Rounding it all out is the story, which had some potential, but it is boring and not told in an engaging way. While the protagonist is visiting a friend in the hospital, they are attacked by demons, which has also infiltrated the town. They didn’t intend to at first, but they end up setting out to find out the cause of this, gaining access to the power of persona. There are some interesting concepts like the different worlds, and the actual cause of the phenomenon but because the story elements are after the poor, tedious and long dungeon crawling, the game is disjointed and poorly paced. It takes around 30 to 40 hours to complete the main story quest, depending on how much you grind and how lost you get. The ending is fine, nothing great or special, just like the rest of the story. Perhaps most impressively is that the game contains two separate storylines, with the second one more geared towards experienced players. The second one more heavily leans towards the dungeon crawling aspect, and is filled with even more tough encounters, tough bosses, and other types of restrictions, so it can be incredibly hard if you don’t know what you’re doing. Unfortunately, there is no New Game Plus, nor can you carry over anything, so if you want to play the other story, you will need to start from scratch.

Overall, Shin Megami Tensei: Persona can be fun, but it can be incredibly cheap, unfair and frustrating. It’s not even rewarding to get past the tougher sections because it can be so reliant on luck during random encounters.

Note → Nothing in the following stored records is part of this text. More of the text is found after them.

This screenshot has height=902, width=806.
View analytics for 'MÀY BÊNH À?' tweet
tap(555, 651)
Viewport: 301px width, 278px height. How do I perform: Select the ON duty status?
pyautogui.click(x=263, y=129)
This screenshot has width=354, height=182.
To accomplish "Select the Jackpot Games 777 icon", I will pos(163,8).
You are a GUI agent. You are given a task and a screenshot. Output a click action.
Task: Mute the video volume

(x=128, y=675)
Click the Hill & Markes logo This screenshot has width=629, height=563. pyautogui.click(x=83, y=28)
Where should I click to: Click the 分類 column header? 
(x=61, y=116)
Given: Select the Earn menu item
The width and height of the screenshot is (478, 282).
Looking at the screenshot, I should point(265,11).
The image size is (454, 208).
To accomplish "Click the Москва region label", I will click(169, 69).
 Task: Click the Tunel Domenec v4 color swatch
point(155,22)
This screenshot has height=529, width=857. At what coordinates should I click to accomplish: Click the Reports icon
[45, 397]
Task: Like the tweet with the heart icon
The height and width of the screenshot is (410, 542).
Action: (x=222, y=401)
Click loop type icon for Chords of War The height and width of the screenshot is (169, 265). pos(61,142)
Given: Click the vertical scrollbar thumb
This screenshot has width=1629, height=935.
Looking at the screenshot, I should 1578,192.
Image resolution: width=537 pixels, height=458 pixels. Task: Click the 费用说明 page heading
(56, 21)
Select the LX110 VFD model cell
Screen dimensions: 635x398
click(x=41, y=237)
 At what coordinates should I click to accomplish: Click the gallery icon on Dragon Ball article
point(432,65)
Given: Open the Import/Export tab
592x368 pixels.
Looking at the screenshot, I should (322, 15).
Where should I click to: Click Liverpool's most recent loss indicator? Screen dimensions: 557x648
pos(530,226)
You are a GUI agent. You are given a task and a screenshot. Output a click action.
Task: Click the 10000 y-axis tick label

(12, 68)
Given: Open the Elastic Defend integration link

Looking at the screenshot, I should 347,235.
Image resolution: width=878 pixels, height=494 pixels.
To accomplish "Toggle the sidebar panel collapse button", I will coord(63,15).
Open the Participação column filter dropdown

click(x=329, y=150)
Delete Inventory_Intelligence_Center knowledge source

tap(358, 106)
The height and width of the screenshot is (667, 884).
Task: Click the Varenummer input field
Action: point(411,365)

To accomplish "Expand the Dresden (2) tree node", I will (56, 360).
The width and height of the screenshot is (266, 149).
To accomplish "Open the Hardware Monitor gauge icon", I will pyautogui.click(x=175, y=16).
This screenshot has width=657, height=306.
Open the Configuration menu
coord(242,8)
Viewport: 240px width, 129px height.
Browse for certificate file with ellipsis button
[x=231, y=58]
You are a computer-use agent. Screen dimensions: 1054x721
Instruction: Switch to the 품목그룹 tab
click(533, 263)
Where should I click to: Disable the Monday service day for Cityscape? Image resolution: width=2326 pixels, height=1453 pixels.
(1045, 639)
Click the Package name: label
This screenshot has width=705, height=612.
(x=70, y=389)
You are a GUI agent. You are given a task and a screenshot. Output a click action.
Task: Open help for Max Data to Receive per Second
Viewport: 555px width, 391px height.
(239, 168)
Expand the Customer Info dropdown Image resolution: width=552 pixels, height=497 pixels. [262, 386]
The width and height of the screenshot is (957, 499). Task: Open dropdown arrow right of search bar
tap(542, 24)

Grinding for levels is tedious and you are forced to go out of your way to do it because even fighting every opponent with the high encounter rate is not enough. It relies quite heavily on trial-and-error gameplay, even against normal enemies, each encounter having the potential to destroy you. The dungeon crawling is not a great experience since every dungeon basically looks and feels the same. The game has not aged well in this aspect, losing potentially up to an hour of progress, if not more, due to a cheap shot is not fun and makes you want to put down the game with the time it wastes you.